En effet, aucune demande d'autorisation de construire n'a été à ce jour déposée au département des travaux publics.

Cette attitude témoigne d'un mépris certain pour les conséquences humaines de la décision de résilier les baux de l'immeuble 46, rue des Maraîchers.

Par conséquent, nous demandons à votre Grand Conseil de bien vouloir :

 condamner le congé collectif donné aux locataires de l'immeuble 46, rue des Maraîchers ;

 inviter la S.I., rue des Maraîchers 46, à retirer les congés donnés aux locataires ;

 inviter le Conseil d'Etat et le département des travaux publics à n'autoriser aucune rénovation-démolition de l'immeuble tant qu'une solution n'aura pas été trouvée pour les locataires congédiés, soit par leur maintien dans l'immeuble, soit par leur relogement à des conditions sociales et financières acceptables.

Nos sociétaires se tiennent à votre entière disposition pour tous renseignements que vous pourriez souhaiter.

Ils répondront à toute convocation que vous pourriez leur adresser.

Veuillez agréer, Monsieur le Président, Mesdames et Messieurs les députés, nos salutations distinguées.

N.B. : ASLOCA-RIVE

Me F. ZUTTER

27, boulevard Helvétique1207 Genève

Audition des pétitionnaires (ASLOCA et locataires)

En complément du texte de la pétition, les pétitionnaires nous relatent le déroulement chronologique de cette affaire :

janvier 1985, tous les locataires reçoivent une lettre de congé non motivé.

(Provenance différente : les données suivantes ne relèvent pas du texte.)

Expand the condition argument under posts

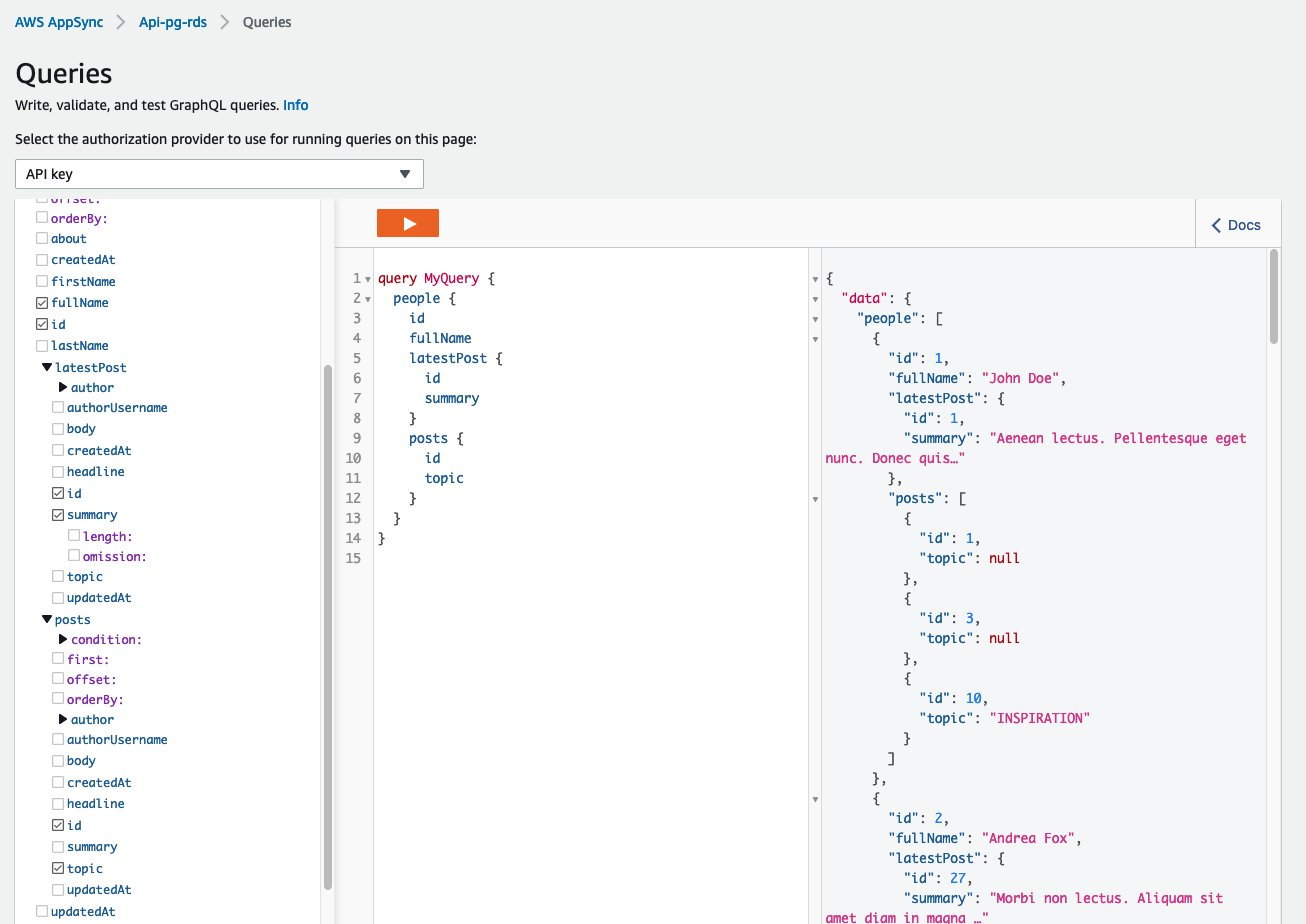coord(63,638)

La régie laisse entendre qu'un arrangement est possible en rénovant l'immeuble appartement par appartement.

février 1986, changement de propriétaire et de régie. Le nouveau propriétaire, n'est plus intéressé à rénover l'immeuble, mais maintient les congés.

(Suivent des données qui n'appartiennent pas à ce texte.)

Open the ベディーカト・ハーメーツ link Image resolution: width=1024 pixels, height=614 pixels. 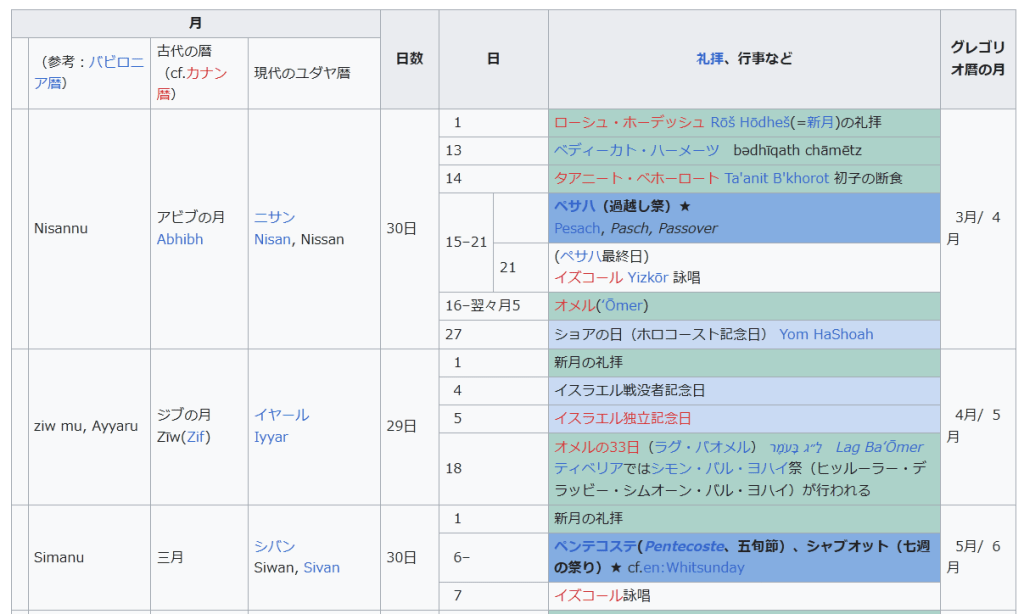636,151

juin 1987, la régie propose une prolongation de bail jusqu'à fin décembre 1990. Cette offre est acceptée par les locataires.

mars 1991, des requêtes en évacuation sont déposées au Tribunal des baux et loyers.

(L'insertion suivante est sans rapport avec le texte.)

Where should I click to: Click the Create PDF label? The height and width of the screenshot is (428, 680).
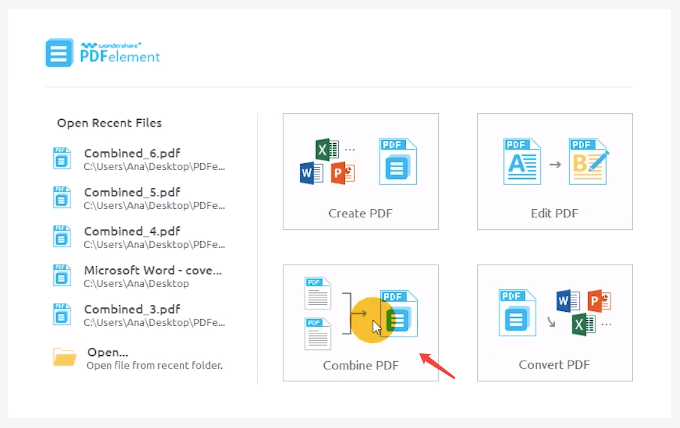pyautogui.click(x=360, y=213)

février 1993, le jugement d'évacuation est prononcé par le Tribunal susmentionné.

juillet 1993, cette pétition est adressée au Grand Conseil.

décembre 1993, le Procureur général décide de ne pas exécuter l'évacuation.

début 1994, le Tribunal fédéral est saisi d'un recours de la part du propriétaire contre l'ordonnance du Procureur.

juin 1994, le Tribunal fédéral annule la décision du Procureur général.

Discussion de la commission

Renseignements pris, il n'y a toujours pas de demande auprès du DTPE pour rénover ou démolir cet immeuble.

Il faut relever qu'en 1985, la loi en vigueur permettait aux propriétaires de donner congé sans motifs aux locataires.

La commission déplore la situation délicate des locataires qui n'ont pas encore déménagé, cela d'autant plus que la nouvelle loi interdirait de pouvoir évacuer des logements sans qu'une demande de rénovation ait été formulée au DTPE. Il n'y a pas d'effet rétroactif.

Cela fait 9 ans que cette affaire a débuté, on peut relever que ce délai important aurait pu permettre aux locataires de trouver un autre logement, cela d'autant plus qu'en 1987 ils avaient accepté une prolongation de bail jusqu'à fin 1990.

Le Tribunal fédéral a renoncé à ordonner lui-même l'évacuation dès lors qu'il a estimé que le Procureur général devait encore examiner s'il était possible, pour certains locataires, d'ajourner brièvement l'évacuation.

Au vu de ce qui précède et en vertu de la séparation des pouvoirs, la commission, par 11 oui et 2 abstentions, vous recommande, Mesdames et Messieurs les députés, de déposer cette pétition sur le bureau du Grand Conseil à titre de renseignement.

Mises aux voix, les conclusions de la commission (dépôt de la pétition sur le bureau du Grand Conseil à titre de renseignement) sont adoptées.